Copy the lines verbatim, beginning with the line that contains "Kontak Kami (512, 2527)" and continuing through the end of the data, and only those lines.

::: ENTRIES SUPPLIED :::

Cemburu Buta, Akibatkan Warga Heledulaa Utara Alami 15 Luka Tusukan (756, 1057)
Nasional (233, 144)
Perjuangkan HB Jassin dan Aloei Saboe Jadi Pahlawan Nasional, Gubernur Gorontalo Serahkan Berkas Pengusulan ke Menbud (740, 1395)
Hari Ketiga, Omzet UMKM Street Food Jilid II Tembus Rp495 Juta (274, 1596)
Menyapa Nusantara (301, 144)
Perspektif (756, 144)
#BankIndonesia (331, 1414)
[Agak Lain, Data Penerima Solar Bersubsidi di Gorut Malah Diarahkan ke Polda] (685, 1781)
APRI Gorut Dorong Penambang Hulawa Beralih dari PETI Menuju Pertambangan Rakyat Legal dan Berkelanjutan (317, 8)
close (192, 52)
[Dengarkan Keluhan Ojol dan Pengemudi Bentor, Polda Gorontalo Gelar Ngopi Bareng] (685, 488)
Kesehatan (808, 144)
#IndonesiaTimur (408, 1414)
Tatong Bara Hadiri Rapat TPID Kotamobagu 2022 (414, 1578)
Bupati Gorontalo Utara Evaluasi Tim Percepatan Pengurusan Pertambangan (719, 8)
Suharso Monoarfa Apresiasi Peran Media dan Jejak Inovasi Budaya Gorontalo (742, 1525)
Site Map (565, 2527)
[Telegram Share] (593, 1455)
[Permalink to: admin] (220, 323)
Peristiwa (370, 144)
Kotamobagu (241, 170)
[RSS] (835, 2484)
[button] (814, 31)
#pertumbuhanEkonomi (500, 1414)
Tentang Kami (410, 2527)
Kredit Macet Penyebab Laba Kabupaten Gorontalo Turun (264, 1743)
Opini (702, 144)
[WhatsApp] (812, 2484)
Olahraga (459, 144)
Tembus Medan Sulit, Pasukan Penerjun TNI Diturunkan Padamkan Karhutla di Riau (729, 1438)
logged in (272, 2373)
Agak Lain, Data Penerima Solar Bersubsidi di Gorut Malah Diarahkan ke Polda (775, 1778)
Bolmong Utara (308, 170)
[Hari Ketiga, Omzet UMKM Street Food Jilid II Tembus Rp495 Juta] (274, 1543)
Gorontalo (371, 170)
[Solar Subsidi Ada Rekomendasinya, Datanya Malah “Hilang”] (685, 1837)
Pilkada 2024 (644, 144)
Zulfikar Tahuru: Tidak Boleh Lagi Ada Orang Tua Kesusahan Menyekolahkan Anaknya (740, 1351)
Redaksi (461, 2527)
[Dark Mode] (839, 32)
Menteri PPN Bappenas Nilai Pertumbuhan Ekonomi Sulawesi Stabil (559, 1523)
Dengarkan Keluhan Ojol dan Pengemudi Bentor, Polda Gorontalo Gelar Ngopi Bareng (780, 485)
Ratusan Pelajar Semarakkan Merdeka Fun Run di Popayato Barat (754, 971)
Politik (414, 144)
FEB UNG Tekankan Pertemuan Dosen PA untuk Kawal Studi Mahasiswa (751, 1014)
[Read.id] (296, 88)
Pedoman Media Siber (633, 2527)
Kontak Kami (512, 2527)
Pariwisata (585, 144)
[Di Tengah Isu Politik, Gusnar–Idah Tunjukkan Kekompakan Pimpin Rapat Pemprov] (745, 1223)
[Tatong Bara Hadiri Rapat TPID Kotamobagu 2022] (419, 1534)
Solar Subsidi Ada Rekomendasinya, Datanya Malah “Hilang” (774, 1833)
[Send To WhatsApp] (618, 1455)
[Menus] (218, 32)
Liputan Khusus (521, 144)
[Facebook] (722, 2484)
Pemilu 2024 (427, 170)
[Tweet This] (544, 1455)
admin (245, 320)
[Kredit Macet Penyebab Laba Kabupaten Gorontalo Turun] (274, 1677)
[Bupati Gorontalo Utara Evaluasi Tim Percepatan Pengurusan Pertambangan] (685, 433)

:::

SOLUTION TO THIS TASK:
Kontak Kami (512, 2527)
Pariwisata (585, 144)
[Di Tengah Isu Politik, Gusnar–Idah Tunjukkan Kekompakan Pimpin Rapat Pemprov] (745, 1223)
[Tatong Bara Hadiri Rapat TPID Kotamobagu 2022] (419, 1534)
Solar Subsidi Ada Rekomendasinya, Datanya Malah “Hilang” (774, 1833)
[Send To WhatsApp] (618, 1455)
[Menus] (218, 32)
Liputan Khusus (521, 144)
[Facebook] (722, 2484)
Pemilu 2024 (427, 170)
[Tweet This] (544, 1455)
admin (245, 320)
[Kredit Macet Penyebab Laba Kabupaten Gorontalo Turun] (274, 1677)
[Bupati Gorontalo Utara Evaluasi Tim Percepatan Pengurusan Pertambangan] (685, 433)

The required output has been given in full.